Natural Language Autoencoders: Inside Claude's Activations
2 days ago
- #model auditing
- #AI interpretability
- #natural language autoencoders
- Anthropic published a method called Natural Language Autoencoders (NLAs) to translate Claude's internal activations into readable English.
- NLAs consist of two models: an Activation Verbalizer (AV) that writes a paragraph from activations, and an Activation Reconstructor (AR) that tries to recover the original vector from the paragraph.
- The method demonstrates causal evidence through editing experiments, such as changing 'rabbit' to 'mouse' in explanations and observing corresponding changes in model output.
- NLAs uncovered specific model behaviors, like Claude's fixation on a user's first language being Russian and precomputing answers while ignoring tool outputs.

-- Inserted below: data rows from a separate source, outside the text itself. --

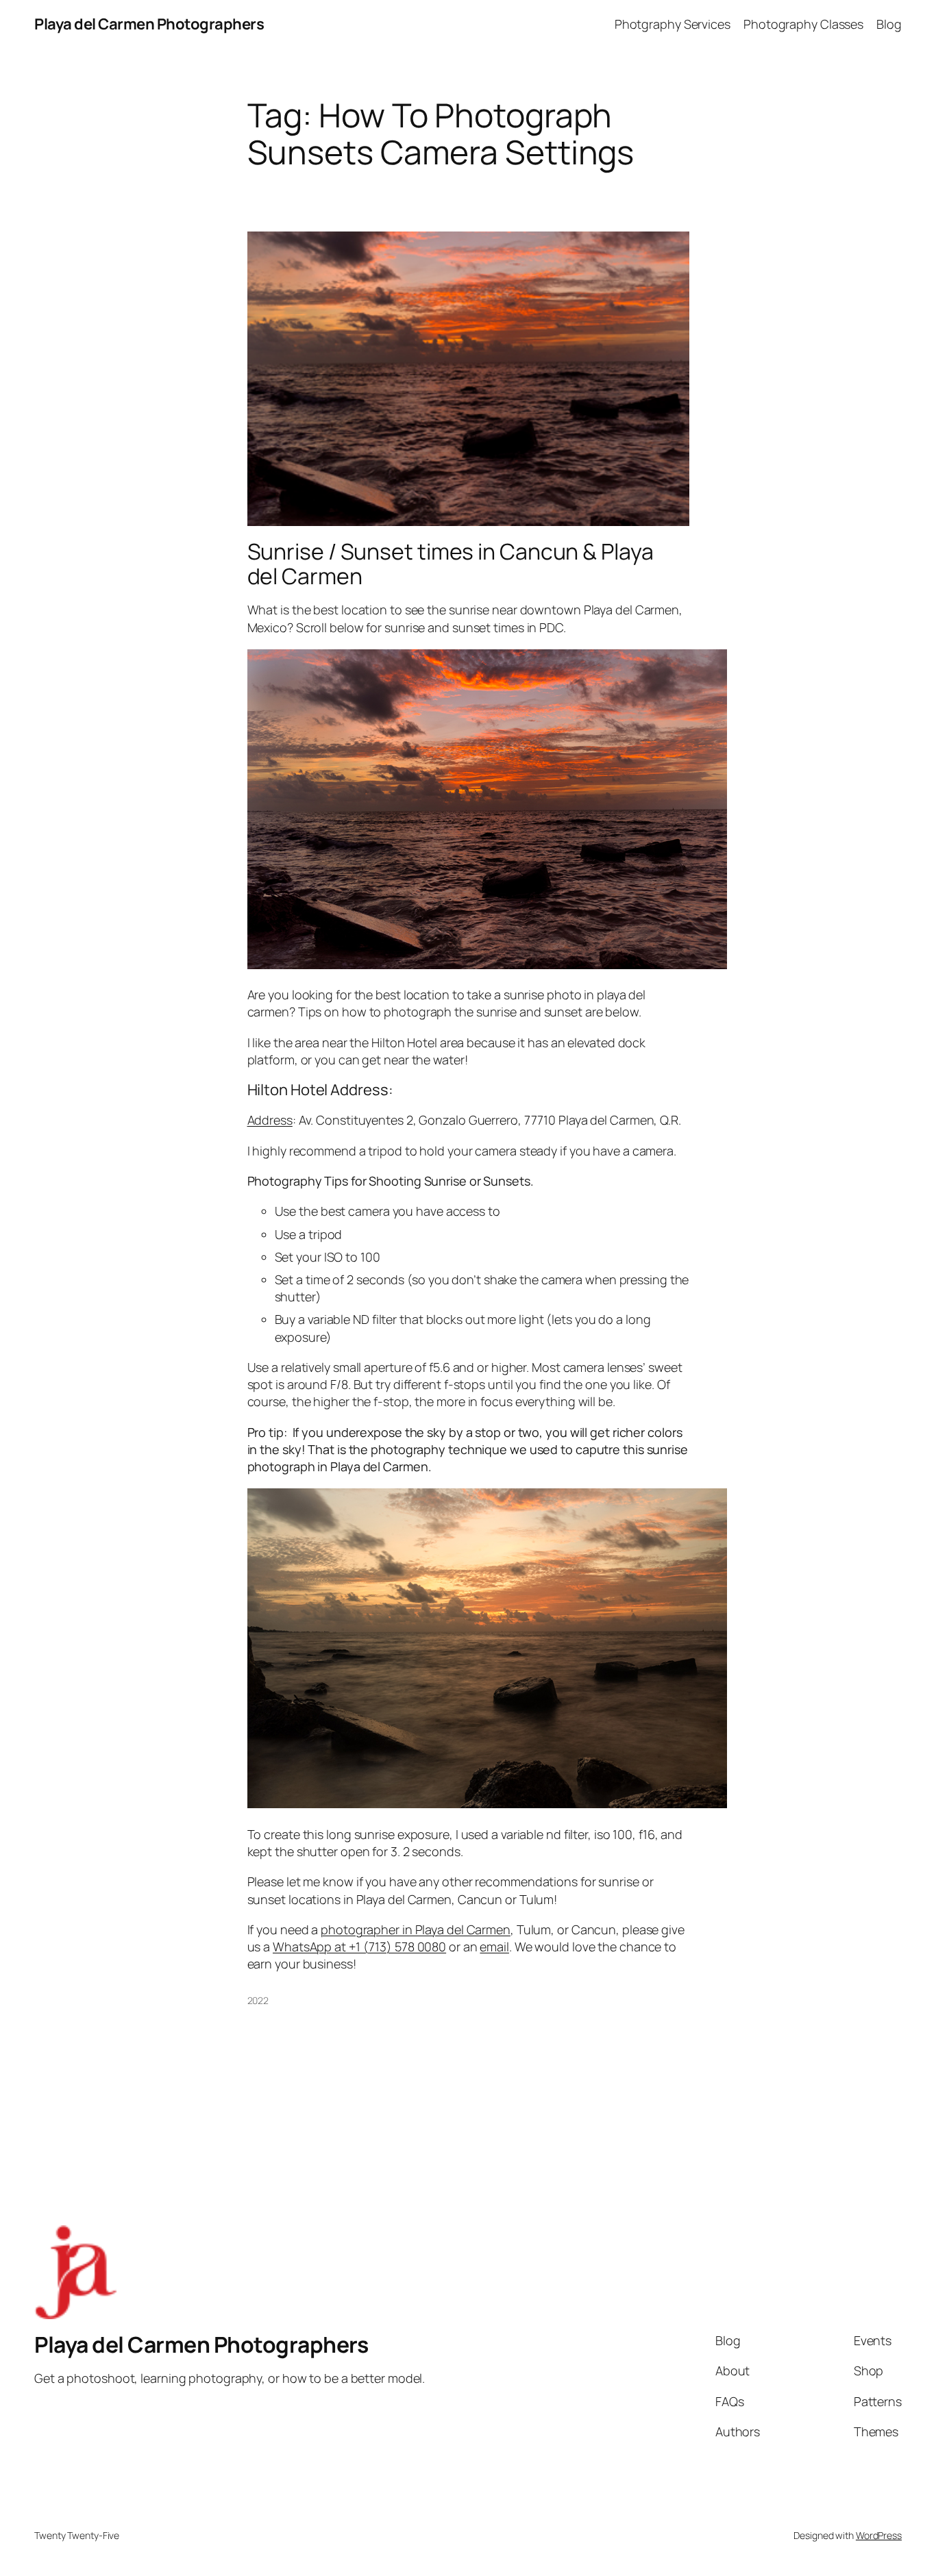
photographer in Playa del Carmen (415, 1929)
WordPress (879, 2535)
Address (270, 1120)
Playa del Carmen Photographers (149, 24)
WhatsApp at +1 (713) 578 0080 (359, 1946)
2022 (258, 2000)
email (494, 1946)
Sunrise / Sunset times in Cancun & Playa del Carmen (450, 563)
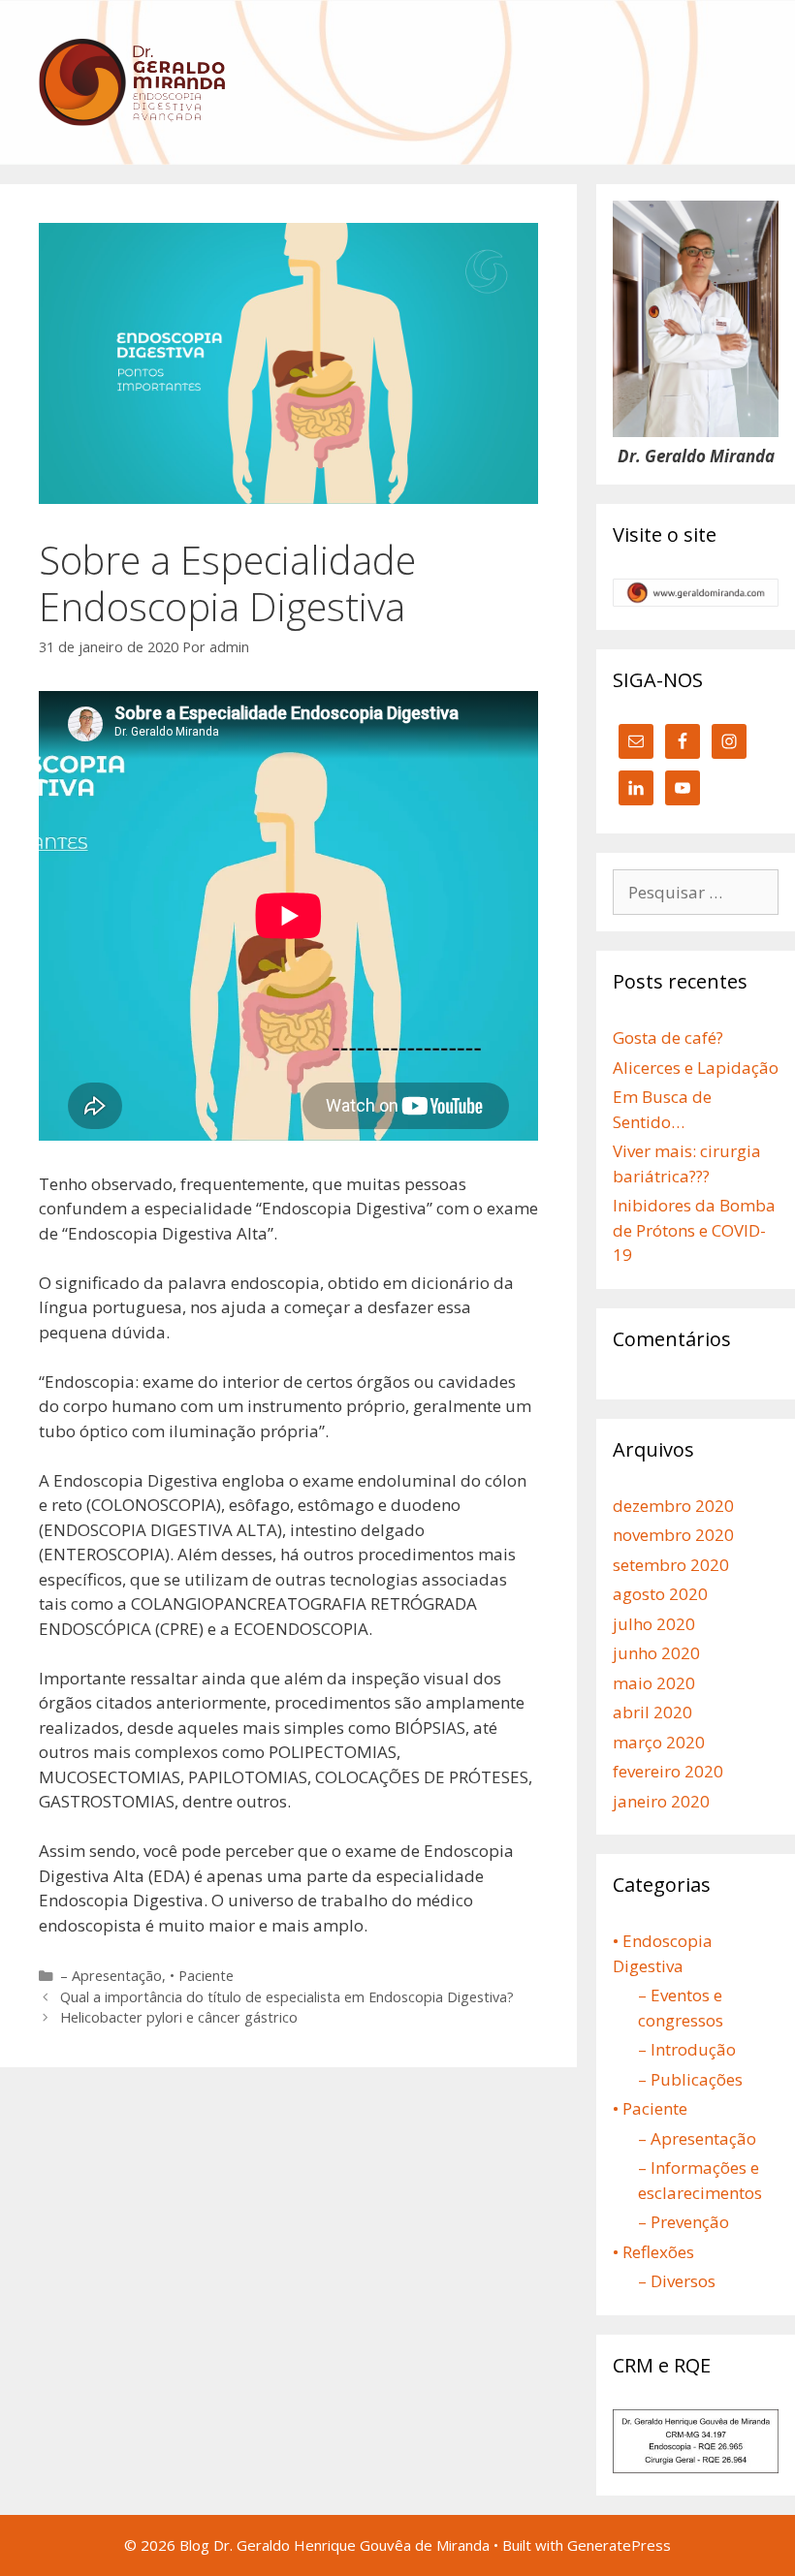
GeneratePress (619, 2545)
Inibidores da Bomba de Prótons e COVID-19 (694, 1230)
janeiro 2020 (661, 1801)
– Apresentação (111, 1975)
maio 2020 (654, 1683)
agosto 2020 (660, 1594)
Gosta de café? (668, 1037)
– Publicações (690, 2079)
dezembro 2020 (673, 1505)
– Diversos (677, 2281)
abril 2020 (652, 1712)
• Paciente (202, 1975)
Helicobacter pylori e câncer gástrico (179, 2017)
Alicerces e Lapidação (696, 1067)
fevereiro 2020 (668, 1771)
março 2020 (659, 1742)
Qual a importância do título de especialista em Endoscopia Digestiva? (287, 1997)
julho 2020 (654, 1624)
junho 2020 (656, 1653)
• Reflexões (653, 2252)
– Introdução (687, 2049)
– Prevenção (683, 2222)
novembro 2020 (673, 1535)
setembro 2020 (671, 1565)
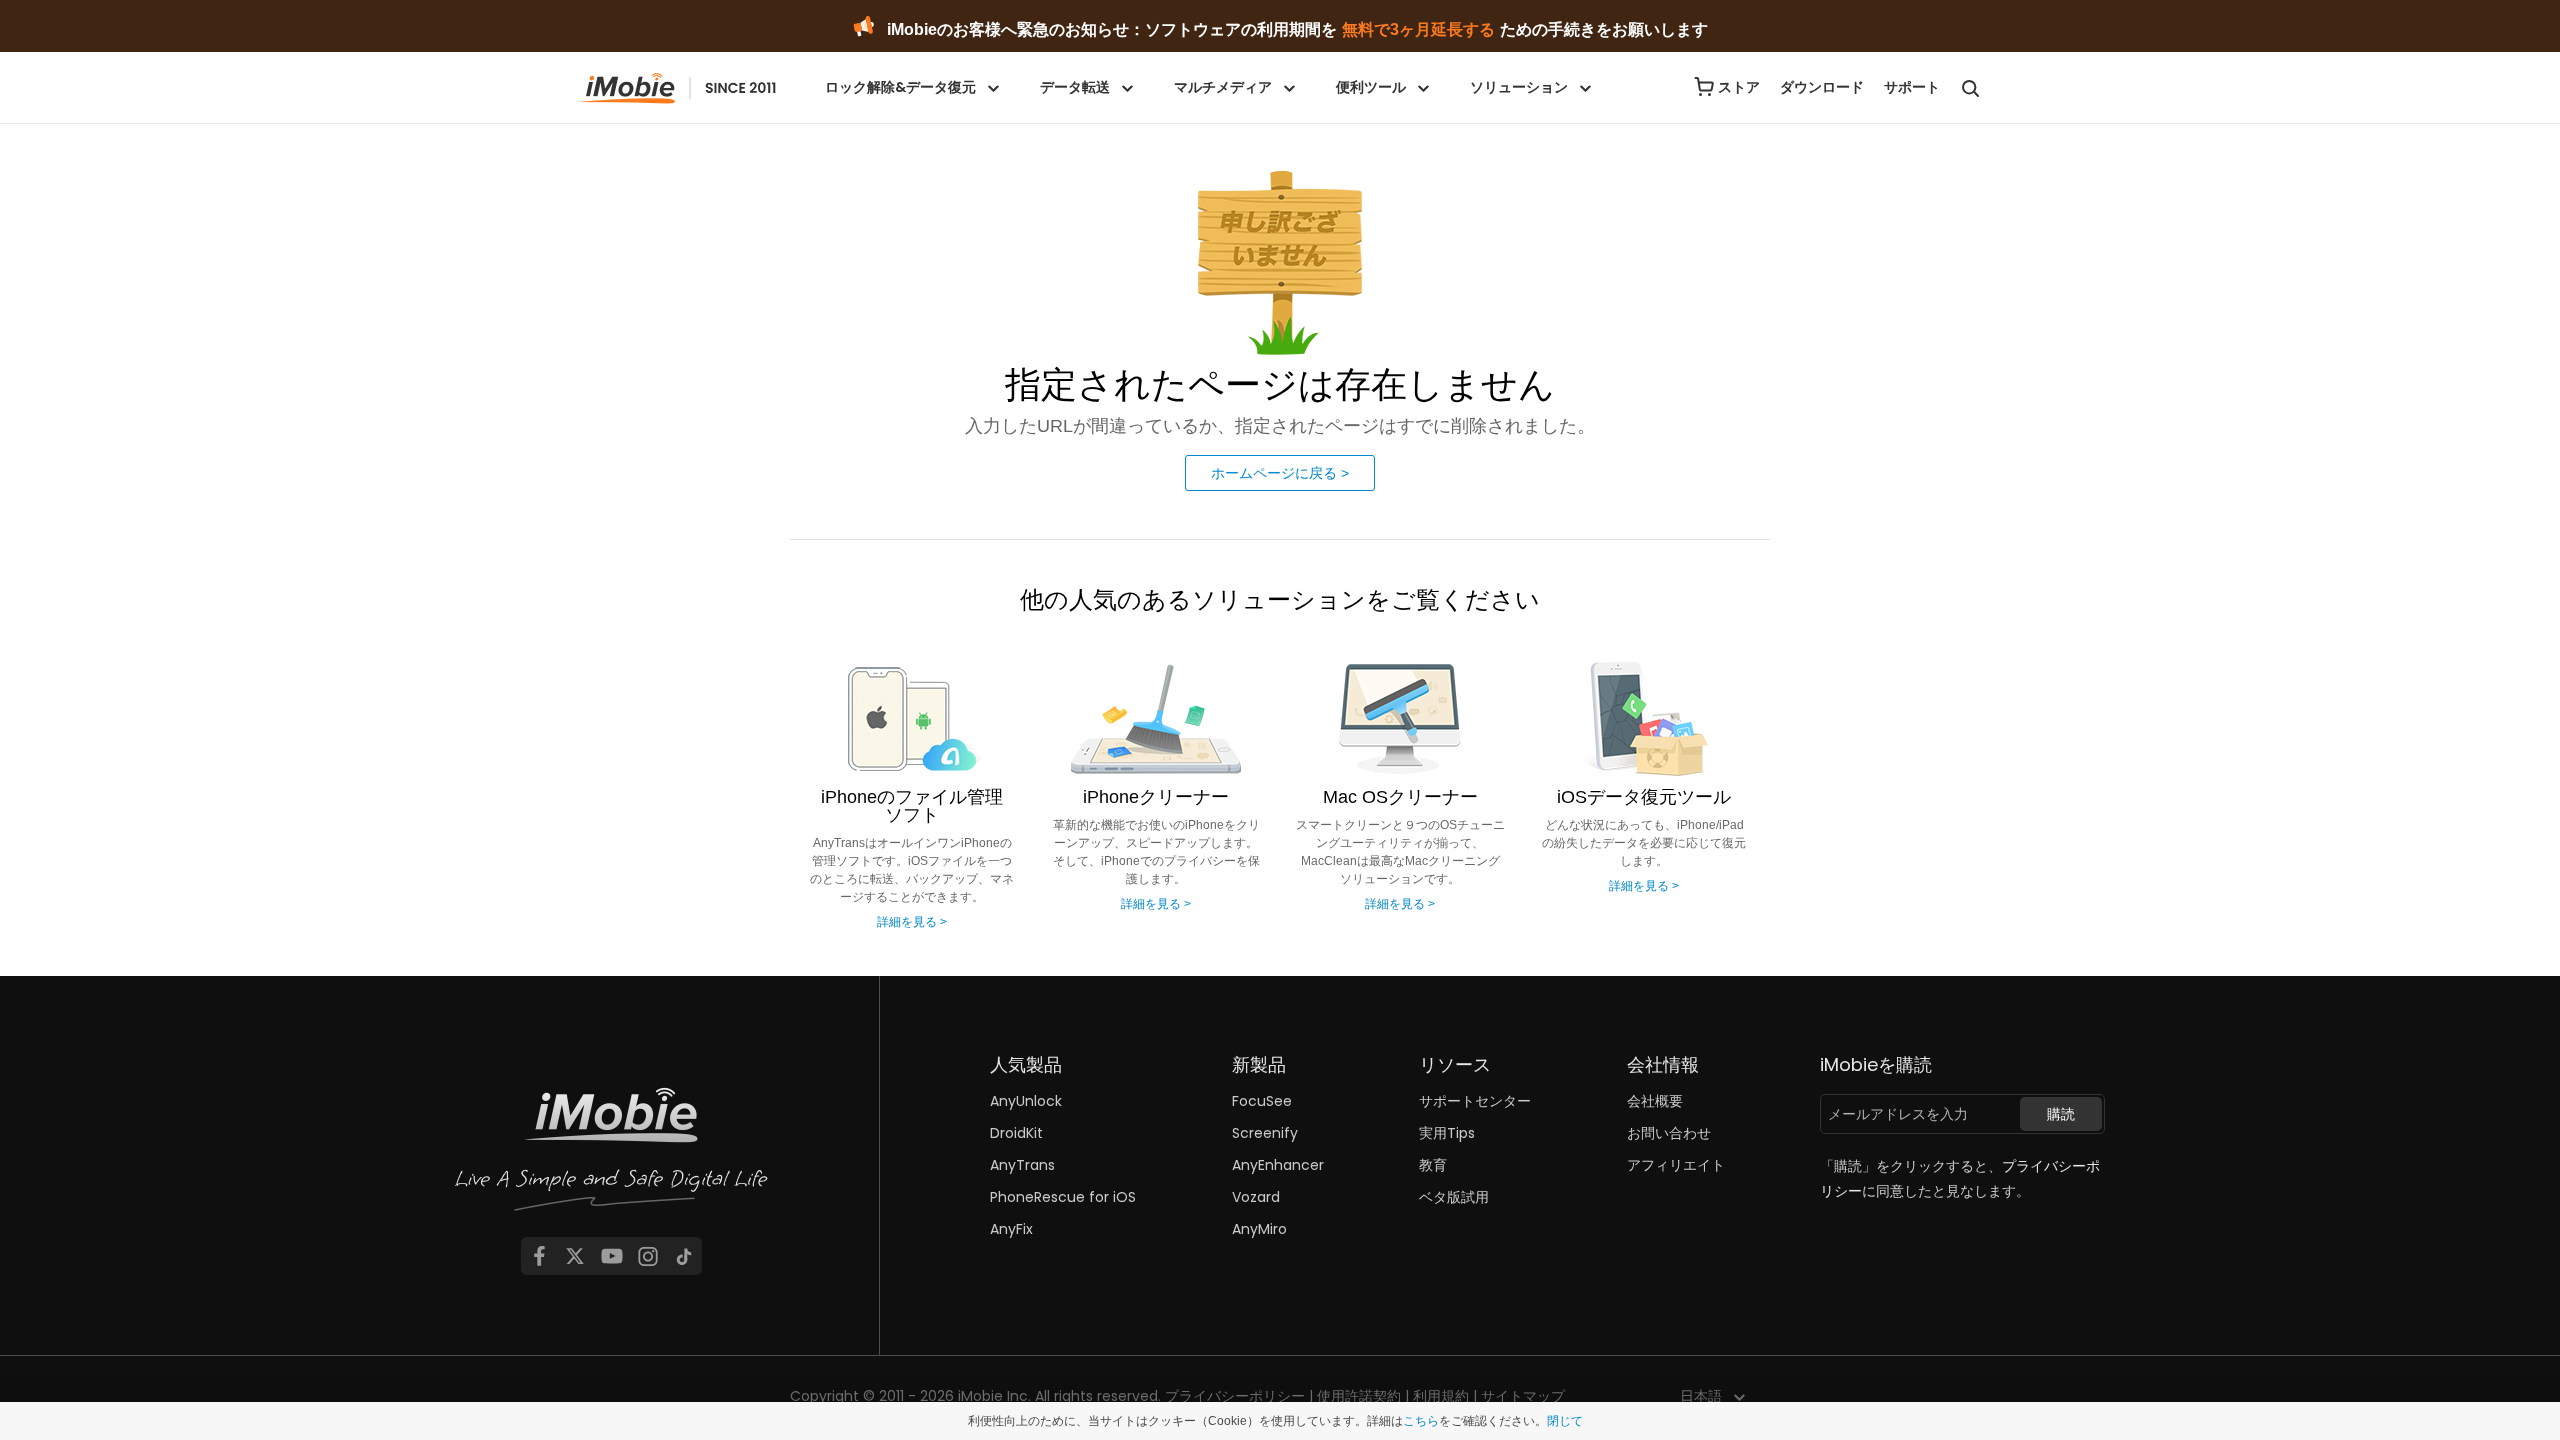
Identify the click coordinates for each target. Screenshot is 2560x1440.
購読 (2061, 1114)
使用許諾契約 (1359, 1396)
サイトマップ (1523, 1396)
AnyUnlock (1026, 1101)
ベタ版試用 (1454, 1197)
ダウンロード (1822, 87)
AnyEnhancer (1278, 1165)
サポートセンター (1475, 1101)
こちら (1421, 1421)
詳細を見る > (912, 922)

- Training involves warm-starting with supervised fine-tuning on a proxy task and using reinforcement learning with a KL penalty to maintain readability.
- The cost is significant: training on Gemma-3-27B took 1.5 days on two 8xH100 nodes, and decoding long transcripts is impractical for production audits.
- Three structural problems include: the voice is inherited from the warm-start data, the auditing improvement is context-dependent, and the method is only honest while the target model is frozen.
- NLAs confabulate, with a flat rate of verifiably false claims, suggesting they should be read for themes rather than specifics.
- NLAs serve as a hypothesis-generation tool for audits, complementing other interpretability methods, and raise expectations for foundation-model audit deliverables.
- The method changes audit accessibility, allowing non-experts to read decoded activations, but outputs require skepticism due to confabulation and inherited voice.